• Exercise instructions: Present every line of the items below as a Markdown table with the columns "Row" and "Line", leaving out blank lines.

— Start of Task material —

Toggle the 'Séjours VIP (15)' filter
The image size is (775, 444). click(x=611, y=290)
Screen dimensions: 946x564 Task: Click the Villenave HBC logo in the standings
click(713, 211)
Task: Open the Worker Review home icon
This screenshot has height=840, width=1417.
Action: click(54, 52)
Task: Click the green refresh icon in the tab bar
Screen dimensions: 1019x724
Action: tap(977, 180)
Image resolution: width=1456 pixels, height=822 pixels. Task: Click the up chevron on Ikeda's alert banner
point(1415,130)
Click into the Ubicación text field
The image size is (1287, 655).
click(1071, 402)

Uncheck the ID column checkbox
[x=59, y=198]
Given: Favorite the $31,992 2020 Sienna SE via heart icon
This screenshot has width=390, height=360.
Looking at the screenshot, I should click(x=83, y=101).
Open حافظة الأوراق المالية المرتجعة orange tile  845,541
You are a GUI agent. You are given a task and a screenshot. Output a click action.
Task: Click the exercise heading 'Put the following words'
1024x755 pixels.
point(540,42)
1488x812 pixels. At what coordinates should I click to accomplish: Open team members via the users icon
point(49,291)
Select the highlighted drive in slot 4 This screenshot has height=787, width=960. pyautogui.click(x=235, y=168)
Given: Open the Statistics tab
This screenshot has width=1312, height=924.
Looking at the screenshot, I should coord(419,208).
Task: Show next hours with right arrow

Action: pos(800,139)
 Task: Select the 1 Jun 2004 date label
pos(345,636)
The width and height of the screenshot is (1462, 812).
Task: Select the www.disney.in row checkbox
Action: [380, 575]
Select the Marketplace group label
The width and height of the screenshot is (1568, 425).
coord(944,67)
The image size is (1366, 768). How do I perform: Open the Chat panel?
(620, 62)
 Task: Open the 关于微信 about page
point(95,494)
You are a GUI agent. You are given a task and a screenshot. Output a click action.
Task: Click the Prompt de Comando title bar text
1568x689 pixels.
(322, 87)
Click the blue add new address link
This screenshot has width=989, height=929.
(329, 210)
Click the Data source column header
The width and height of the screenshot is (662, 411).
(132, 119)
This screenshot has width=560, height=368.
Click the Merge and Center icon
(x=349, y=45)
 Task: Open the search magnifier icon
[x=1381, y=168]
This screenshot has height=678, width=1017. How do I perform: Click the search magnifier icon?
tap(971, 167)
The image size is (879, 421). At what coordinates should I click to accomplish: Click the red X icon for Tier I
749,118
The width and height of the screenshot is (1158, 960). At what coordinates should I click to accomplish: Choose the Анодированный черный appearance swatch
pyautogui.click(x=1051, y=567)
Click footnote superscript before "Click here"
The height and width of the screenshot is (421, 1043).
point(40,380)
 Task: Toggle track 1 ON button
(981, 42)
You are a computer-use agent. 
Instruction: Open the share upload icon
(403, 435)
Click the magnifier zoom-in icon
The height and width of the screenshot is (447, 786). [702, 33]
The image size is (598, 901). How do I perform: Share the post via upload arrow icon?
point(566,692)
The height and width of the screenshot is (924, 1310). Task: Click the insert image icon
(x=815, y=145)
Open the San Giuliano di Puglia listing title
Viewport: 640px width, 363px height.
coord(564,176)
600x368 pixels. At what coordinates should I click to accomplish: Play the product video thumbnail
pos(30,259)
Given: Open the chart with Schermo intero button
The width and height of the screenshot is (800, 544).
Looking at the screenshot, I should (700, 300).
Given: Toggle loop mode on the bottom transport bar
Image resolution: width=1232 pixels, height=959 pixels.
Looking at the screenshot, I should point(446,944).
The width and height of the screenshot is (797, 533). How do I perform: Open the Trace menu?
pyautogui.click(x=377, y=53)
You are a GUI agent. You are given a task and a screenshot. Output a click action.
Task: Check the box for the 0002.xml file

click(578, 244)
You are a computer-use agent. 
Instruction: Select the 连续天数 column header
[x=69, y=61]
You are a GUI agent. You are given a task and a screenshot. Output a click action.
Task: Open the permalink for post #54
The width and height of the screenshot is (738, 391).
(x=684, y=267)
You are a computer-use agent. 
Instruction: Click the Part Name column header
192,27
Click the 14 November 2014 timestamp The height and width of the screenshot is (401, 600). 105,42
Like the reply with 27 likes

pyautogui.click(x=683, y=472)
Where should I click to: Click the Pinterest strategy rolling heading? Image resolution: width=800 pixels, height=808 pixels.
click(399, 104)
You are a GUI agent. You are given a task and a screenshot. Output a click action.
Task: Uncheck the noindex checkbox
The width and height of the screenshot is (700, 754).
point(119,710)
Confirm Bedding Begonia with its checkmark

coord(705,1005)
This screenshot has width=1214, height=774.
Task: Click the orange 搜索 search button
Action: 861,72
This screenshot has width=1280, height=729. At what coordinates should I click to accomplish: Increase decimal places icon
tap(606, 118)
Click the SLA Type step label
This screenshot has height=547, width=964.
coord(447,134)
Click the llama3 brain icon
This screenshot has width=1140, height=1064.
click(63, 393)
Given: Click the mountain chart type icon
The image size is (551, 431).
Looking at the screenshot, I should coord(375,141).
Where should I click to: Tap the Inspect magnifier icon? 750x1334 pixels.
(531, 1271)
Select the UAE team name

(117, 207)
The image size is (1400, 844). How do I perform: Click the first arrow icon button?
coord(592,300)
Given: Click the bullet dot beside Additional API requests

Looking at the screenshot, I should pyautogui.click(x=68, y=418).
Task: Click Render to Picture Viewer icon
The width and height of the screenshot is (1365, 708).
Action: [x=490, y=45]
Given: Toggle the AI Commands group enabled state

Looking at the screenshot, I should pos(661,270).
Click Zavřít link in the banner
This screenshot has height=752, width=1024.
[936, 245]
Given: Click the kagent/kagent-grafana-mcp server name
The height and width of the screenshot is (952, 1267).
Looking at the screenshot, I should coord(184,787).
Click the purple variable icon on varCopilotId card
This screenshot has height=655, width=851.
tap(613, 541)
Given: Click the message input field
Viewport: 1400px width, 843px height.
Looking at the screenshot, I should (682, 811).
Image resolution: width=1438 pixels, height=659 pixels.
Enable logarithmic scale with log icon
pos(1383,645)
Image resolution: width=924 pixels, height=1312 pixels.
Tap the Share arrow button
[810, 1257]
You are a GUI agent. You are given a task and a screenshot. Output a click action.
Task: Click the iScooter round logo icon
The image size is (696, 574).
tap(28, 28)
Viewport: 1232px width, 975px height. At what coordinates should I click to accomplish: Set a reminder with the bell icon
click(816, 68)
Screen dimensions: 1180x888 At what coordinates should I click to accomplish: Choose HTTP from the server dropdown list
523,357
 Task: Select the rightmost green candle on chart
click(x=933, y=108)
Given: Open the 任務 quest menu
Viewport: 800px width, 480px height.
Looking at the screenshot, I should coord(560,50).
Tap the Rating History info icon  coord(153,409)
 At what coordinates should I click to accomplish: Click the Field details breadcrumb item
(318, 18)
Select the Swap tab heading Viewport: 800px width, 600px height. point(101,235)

— End of Task material —

• Answer to this problem:
| Row | Line |
|---|---|
| 1 | Toggle the 'Séjours VIP (15)' filter |
| 2 | The image size is (775, 444). click(x=611, y=290) |
| 3 | Screen dimensions: 946x564 Task: Click the Villenave HBC logo in the standings |
| 4 | click(713, 211) |
| 5 | Task: Open the Worker Review home icon |
| 6 | This screenshot has height=840, width=1417. |
| 7 | Action: click(54, 52) |
| 8 | Task: Click the green refresh icon in the tab bar |
| 9 | Screen dimensions: 1019x724 |
| 10 | Action: tap(977, 180) |
| 11 | Image resolution: width=1456 pixels, height=822 pixels. Task: Click the up chevron on Ikeda's alert banner |
| 12 | point(1415,130) |
| 13 | Click into the Ubicación text field |
| 14 | The image size is (1287, 655). |
| 15 | click(1071, 402) |
| 16 | Uncheck the ID column checkbox |
| 17 | [x=59, y=198] |
| 18 | Given: Favorite the $31,992 2020 Sienna SE via heart icon |
| 19 | This screenshot has width=390, height=360. |
| 20 | Looking at the screenshot, I should click(x=83, y=101). |
| 21 | Open حافظة الأوراق المالية المرتجعة orange tile  845,541 |
| 22 | You are a GUI agent. You are given a task and a screenshot. Output a click action. |
| 23 | Task: Click the exercise heading 'Put the following words' |
| 24 | 1024x755 pixels. |
| 25 | point(540,42) |
| 26 | 1488x812 pixels. At what coordinates should I click to accomplish: Open team members via the users icon |
| 27 | point(49,291) |
| 28 | Select the highlighted drive in slot 4 This screenshot has height=787, width=960. pyautogui.click(x=235, y=168) |
| 29 | Given: Open the Statistics tab |
| 30 | This screenshot has width=1312, height=924. |
| 31 | Looking at the screenshot, I should coord(419,208). |
| 32 | Task: Show next hours with right arrow |
| 33 | Action: pos(800,139) |
| 34 |  Task: Select the 1 Jun 2004 date label |
| 35 | pos(345,636) |
| 36 | The width and height of the screenshot is (1462, 812). |
| 37 | Task: Select the www.disney.in row checkbox |
| 38 | Action: [380, 575] |
| 39 | Select the Marketplace group label |
| 40 | The width and height of the screenshot is (1568, 425). |
| 41 | coord(944,67) |
| 42 | The image size is (1366, 768). How do I perform: Open the Chat panel? |
| 43 | (620, 62) |
| 44 |  Task: Open the 关于微信 about page |
| 45 | point(95,494) |
| 46 | You are a GUI agent. You are given a task and a screenshot. Output a click action. |
| 47 | Task: Click the Prompt de Comando title bar text |
| 48 | 1568x689 pixels. |
| 49 | (322, 87) |
| 50 | Click the blue add new address link |
| 51 | This screenshot has width=989, height=929. |
| 52 | (329, 210) |
| 53 | Click the Data source column header |
| 54 | The width and height of the screenshot is (662, 411). |
| 55 | (132, 119) |
| 56 | This screenshot has width=560, height=368. |
| 57 | Click the Merge and Center icon |
| 58 | (x=349, y=45) |
| 59 |  Task: Open the search magnifier icon |
| 60 | [x=1381, y=168] |
| 61 | This screenshot has height=678, width=1017. How do I perform: Click the search magnifier icon? |
| 62 | tap(971, 167) |
| 63 | The image size is (879, 421). At what coordinates should I click to accomplish: Click the red X icon for Tier I |
| 64 | 749,118 |
| 65 | The width and height of the screenshot is (1158, 960). At what coordinates should I click to accomplish: Choose the Анодированный черный appearance swatch |
| 66 | pyautogui.click(x=1051, y=567) |
| 67 | Click footnote superscript before "Click here" |
| 68 | The height and width of the screenshot is (421, 1043). |
| 69 | point(40,380) |
| 70 |  Task: Toggle track 1 ON button |
| 71 | (981, 42) |
| 72 | You are a computer-use agent.  |
| 73 | Instruction: Open the share upload icon |
| 74 | (403, 435) |
| 75 | Click the magnifier zoom-in icon |
| 76 | The height and width of the screenshot is (447, 786). [702, 33] |
| 77 | The image size is (598, 901). How do I perform: Share the post via upload arrow icon? |
| 78 | point(566,692) |
| 79 | The height and width of the screenshot is (924, 1310). Task: Click the insert image icon |
| 80 | (x=815, y=145) |
| 81 | Open the San Giuliano di Puglia listing title |
| 82 | Viewport: 640px width, 363px height. |
| 83 | coord(564,176) |
| 84 | 600x368 pixels. At what coordinates should I click to accomplish: Play the product video thumbnail |
| 85 | pos(30,259) |
| 86 | Given: Open the chart with Schermo intero button |
| 87 | The width and height of the screenshot is (800, 544). |
| 88 | Looking at the screenshot, I should (700, 300). |
| 89 | Given: Toggle loop mode on the bottom transport bar |
| 90 | Image resolution: width=1232 pixels, height=959 pixels. |
| 91 | Looking at the screenshot, I should point(446,944). |
| 92 | The width and height of the screenshot is (797, 533). How do I perform: Open the Trace menu? |
| 93 | pyautogui.click(x=377, y=53) |
| 94 | You are a GUI agent. You are given a task and a screenshot. Output a click action. |
| 95 | Task: Check the box for the 0002.xml file |
| 96 | click(578, 244) |
| 97 | You are a computer-use agent.  |
| 98 | Instruction: Select the 连续天数 column header |
| 99 | [x=69, y=61] |
| 100 | You are a GUI agent. You are given a task and a screenshot. Output a click action. |
| 101 | Task: Open the permalink for post #54 |
| 102 | The width and height of the screenshot is (738, 391). |
| 103 | (x=684, y=267) |
| 104 | You are a computer-use agent.  |
| 105 | Instruction: Click the Part Name column header |
| 106 | 192,27 |
| 107 | Click the 14 November 2014 timestamp The height and width of the screenshot is (401, 600). 105,42 |
| 108 | Like the reply with 27 likes |
| 109 | pyautogui.click(x=683, y=472) |
| 110 | Where should I click to: Click the Pinterest strategy rolling heading? Image resolution: width=800 pixels, height=808 pixels. |
| 111 | click(399, 104) |
| 112 | You are a GUI agent. You are given a task and a screenshot. Output a click action. |
| 113 | Task: Uncheck the noindex checkbox |
| 114 | The width and height of the screenshot is (700, 754). |
| 115 | point(119,710) |
| 116 | Confirm Bedding Begonia with its checkmark |
| 117 | coord(705,1005) |
| 118 | This screenshot has width=1214, height=774. |
| 119 | Task: Click the orange 搜索 search button |
| 120 | Action: 861,72 |
| 121 | This screenshot has width=1280, height=729. At what coordinates should I click to accomplish: Increase decimal places icon |
| 122 | tap(606, 118) |
| 123 | Click the SLA Type step label |
| 124 | This screenshot has height=547, width=964. |
| 125 | coord(447,134) |
| 126 | Click the llama3 brain icon |
| 127 | This screenshot has width=1140, height=1064. |
| 128 | click(63, 393) |
| 129 | Given: Click the mountain chart type icon |
| 130 | The image size is (551, 431). |
| 131 | Looking at the screenshot, I should coord(375,141). |
| 132 | Where should I click to: Tap the Inspect magnifier icon? 750x1334 pixels. |
| 133 | (531, 1271) |
| 134 | Select the UAE team name |
| 135 | (117, 207) |
| 136 | The image size is (1400, 844). How do I perform: Click the first arrow icon button? |
| 137 | coord(592,300) |
| 138 | Given: Click the bullet dot beside Additional API requests |
| 139 | Looking at the screenshot, I should pyautogui.click(x=68, y=418). |
| 140 | Task: Click Render to Picture Viewer icon |
| 141 | The width and height of the screenshot is (1365, 708). |
| 142 | Action: [x=490, y=45] |
| 143 | Given: Toggle the AI Commands group enabled state |
| 144 | Looking at the screenshot, I should pos(661,270). |
| 145 | Click Zavřít link in the banner |
| 146 | This screenshot has height=752, width=1024. |
| 147 | [936, 245] |
| 148 | Given: Click the kagent/kagent-grafana-mcp server name |
| 149 | The height and width of the screenshot is (952, 1267). |
| 150 | Looking at the screenshot, I should coord(184,787). |
| 151 | Click the purple variable icon on varCopilotId card |
| 152 | This screenshot has height=655, width=851. |
| 153 | tap(613, 541) |
| 154 | Given: Click the message input field |
| 155 | Viewport: 1400px width, 843px height. |
| 156 | Looking at the screenshot, I should (682, 811). |
| 157 | Image resolution: width=1438 pixels, height=659 pixels. |
| 158 | Enable logarithmic scale with log icon |
| 159 | pos(1383,645) |
| 160 | Image resolution: width=924 pixels, height=1312 pixels. |
| 161 | Tap the Share arrow button |
| 162 | [810, 1257] |
| 163 | You are a GUI agent. You are given a task and a screenshot. Output a click action. |
| 164 | Task: Click the iScooter round logo icon |
| 165 | The image size is (696, 574). |
| 166 | tap(28, 28) |
| 167 | Viewport: 1232px width, 975px height. At what coordinates should I click to accomplish: Set a reminder with the bell icon |
| 168 | click(816, 68) |
| 169 | Screen dimensions: 1180x888 At what coordinates should I click to accomplish: Choose HTTP from the server dropdown list |
| 170 | 523,357 |
| 171 |  Task: Select the rightmost green candle on chart |
| 172 | click(x=933, y=108) |
| 173 | Given: Open the 任務 quest menu |
| 174 | Viewport: 800px width, 480px height. |
| 175 | Looking at the screenshot, I should coord(560,50). |
| 176 | Tap the Rating History info icon  coord(153,409) |
| 177 |  At what coordinates should I click to accomplish: Click the Field details breadcrumb item |
| 178 | (318, 18) |
| 179 | Select the Swap tab heading Viewport: 800px width, 600px height. point(101,235) |